The most acute crisis
In the coming years, the flow of money to sustainable companies, combined with the increase in legislation and regulations, will ensure that sustainable companies continue to do better than non-sustainable companies. More return is usually an easy way to convince doubters, but in spite of this, most of the time disbelief and criticism persist. Perhaps it would be better to point out to the critics the costs of the non-sustainable solutions. Not the financial returns, but the costs to society and the environment. Those costs are high.
The most acute crisis is the climate crisis. Rising sea levels alone will cause as much as 40% of the world economy to be literally under water. The current logistical problems pale into insignificance the moment something like this occurs. For a long time, this could be dismissed as something that would take place in the distant future, but the year 2021 has taught us that climate risks are also present in the here and now. The increases in forest fires, heat waves, droughts and floods have created a greater sense of urgency. That seems to set people in motion. The harsh reality of rapidly diminishing diversity, the plastic soup in the oceans or, quite simply, the lack of clean air and clean water also makes people choose a sustainable future more readily.
Social criteria
Because of the emphasis on the various environmental criteria, it seems as if the social criteria are fading into the background. Economically, there is a lot to be gained. The world economy can grow much faster if we also make full use of the labour potential of women. Now we can work on the symptoms, such as a compulsory percentage of women on the board of a company or demanding equal pay for men and women. The underlying cause is a failing HR policy that does not sufficiently strive for diversity. In this case, it is not about a few percent of economic growth that we are missing, but about dozens of percent. The same applies to unrestricted access to education and health care. As long as this is not properly regulated, the economy will run sub-optimally. We may have missed out on many Einsteins because not every child has the opportunity to enjoy higher education.
Fortunately, environmental and social criteria are partly interrelated. Whoever manages to solve the climate crisis, the environmental crisis, the energy crisis, the water crisis and the food crisis, has also largely solved the inequality in the world. There is no need to flee from Africa if there is sufficient food and clean water, unlimited energy and the harvest is not regularly destroyed by natural disasters. You do not need to come to Europe for the weather. For the record, it is not about unequal incomes, but about unequal opportunities. Pay for work is an essential principle for achieving sustainable goals. In the Netherlands, people don’t seem to understand that a good CEO is worth his or her weight in gold. Only when the CEO is overpaid and the employees are underpaid does this often manifest itself in above-average staff turnover, to the detriment of a company’s performance.

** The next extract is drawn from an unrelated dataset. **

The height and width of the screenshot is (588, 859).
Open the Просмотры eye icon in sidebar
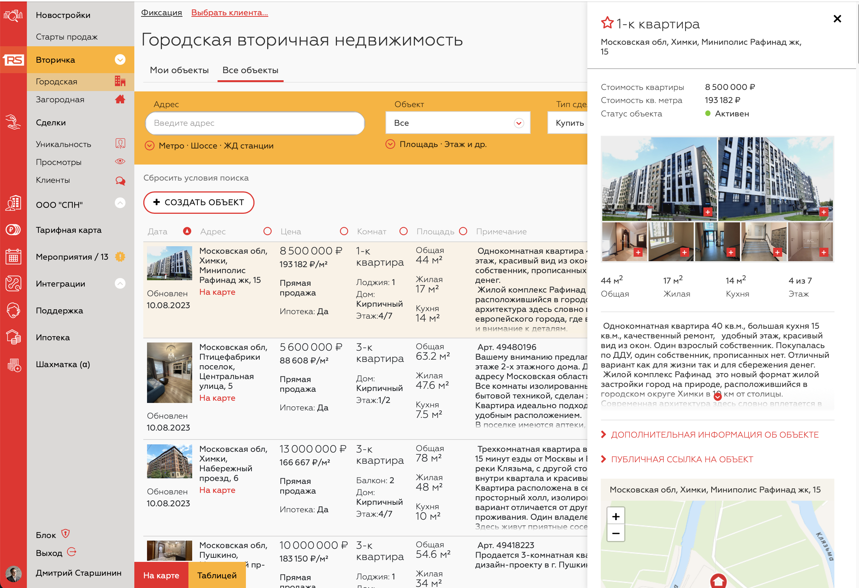point(120,162)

Before anyone argues that all these measures are aimed at even more economic growth and that that is precisely where the problem lies, the following is true. Economic growth increases the size of the cake and, when it is fairly distributed, this is what contributes most to achieving a sustainable balance. After all, when the level of prosperity rises, people have fewer children. In rich countries, the population is no longer growing and it is the strong population growth that is making our planet unsustainable in the current unsustainable way. The nice thing is that investors can contribute to all these solutions without having to sacrifice return.
Han Dieperink is an independent investor, consultant and knowledge expert for Fondsnieuws. Earlier in his career, he was chief investment officer at Rabobank and Schretlen & Co. He is currently active as chief commercial officer at Auréus Asset Management. Dieperink provides his analysis and commentary on the economy and markets. His contributions appear in Dutch on Fondsnieuws.nl on Tuesdays and Thursdays and in English on investmentofficer.lu from time to time.